Problem requirements = Transcribe the lines exactly, beginning with the one that contains "The height and" and ending with the final line of the records. Do not transcribe pictures.

Collected data entries
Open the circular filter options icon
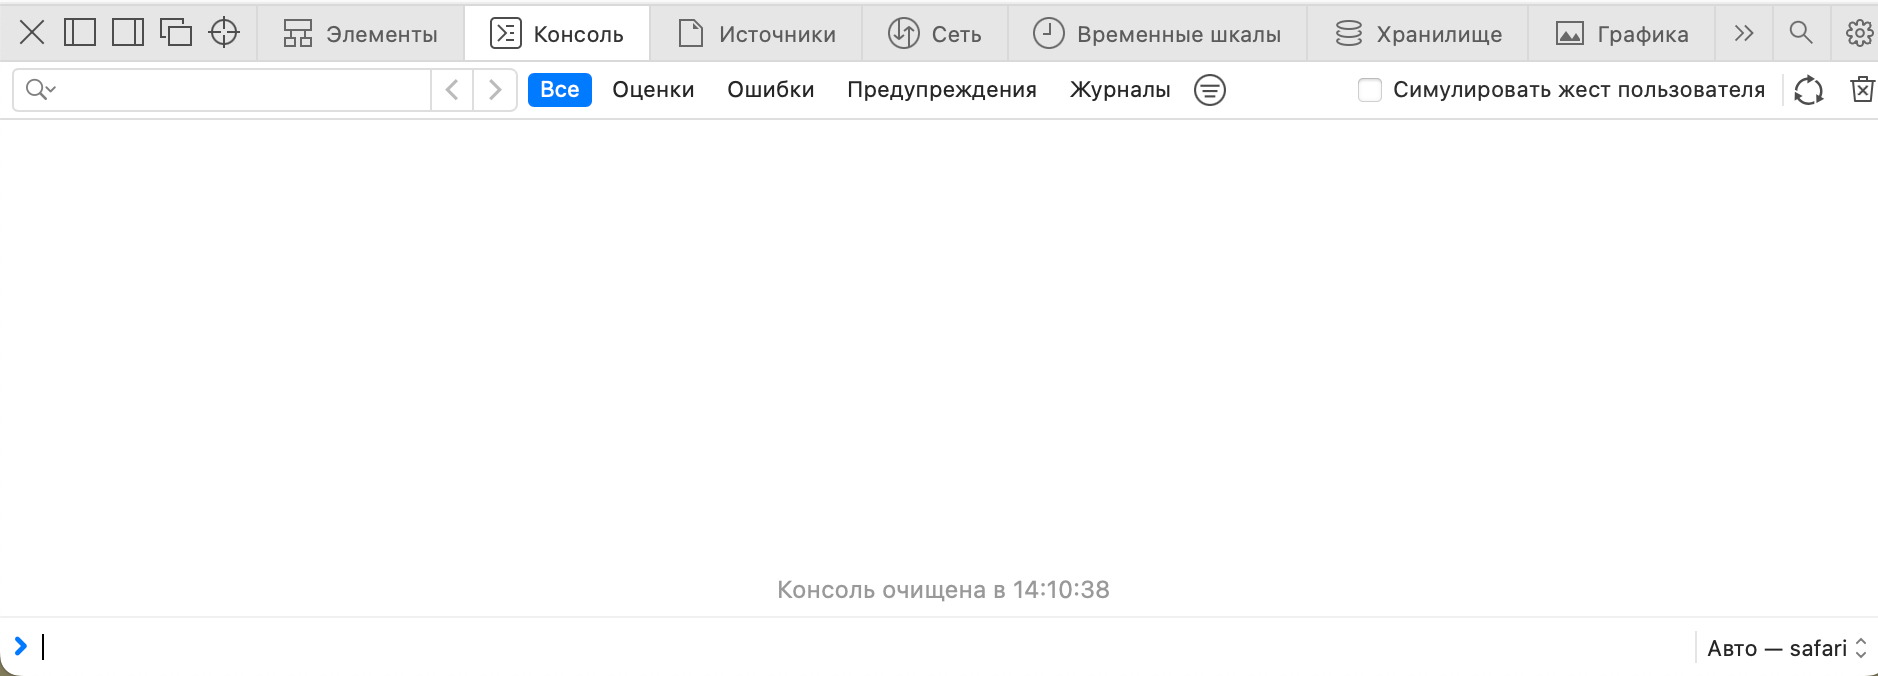Image resolution: width=1878 pixels, height=676 pixels. point(1209,90)
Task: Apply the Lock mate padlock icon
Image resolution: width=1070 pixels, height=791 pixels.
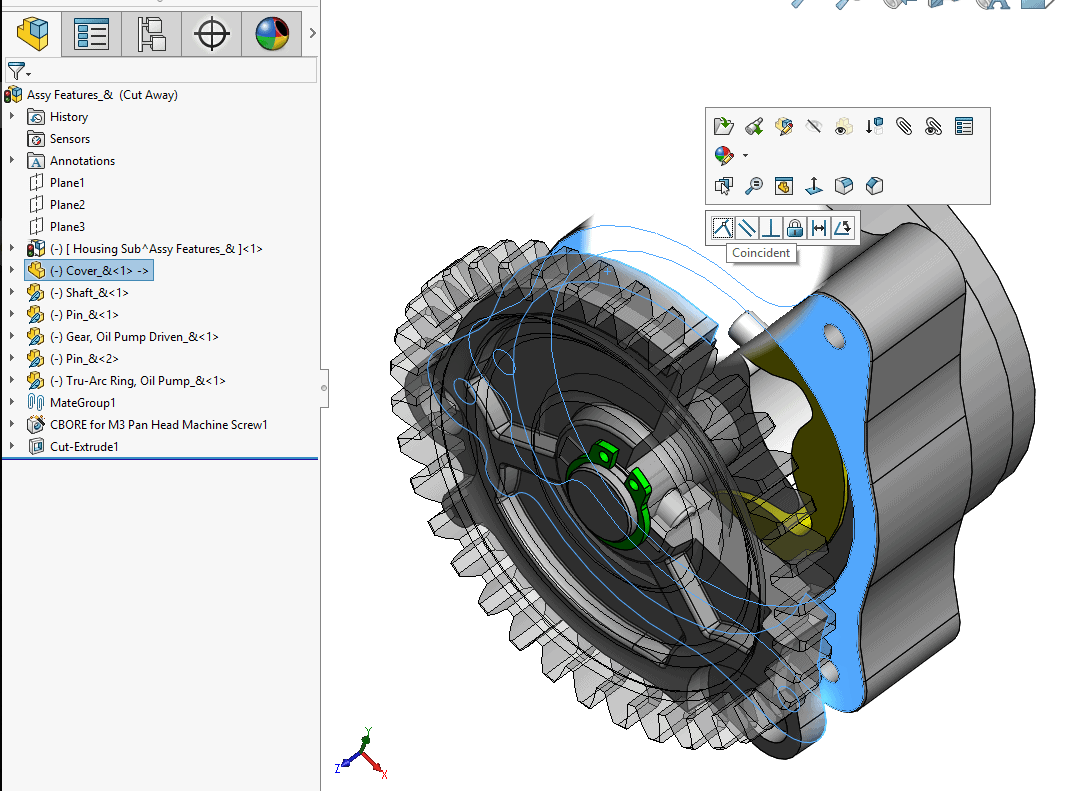Action: [x=794, y=227]
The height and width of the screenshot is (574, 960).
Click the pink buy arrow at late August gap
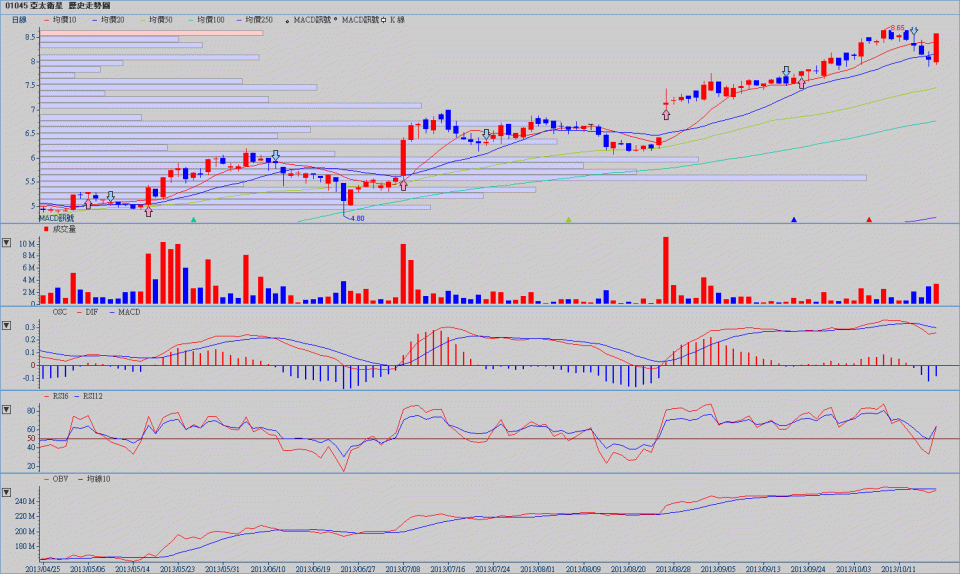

Solution to this task =
The height and width of the screenshot is (574, 960).
Click the pink buy arrow at late August gap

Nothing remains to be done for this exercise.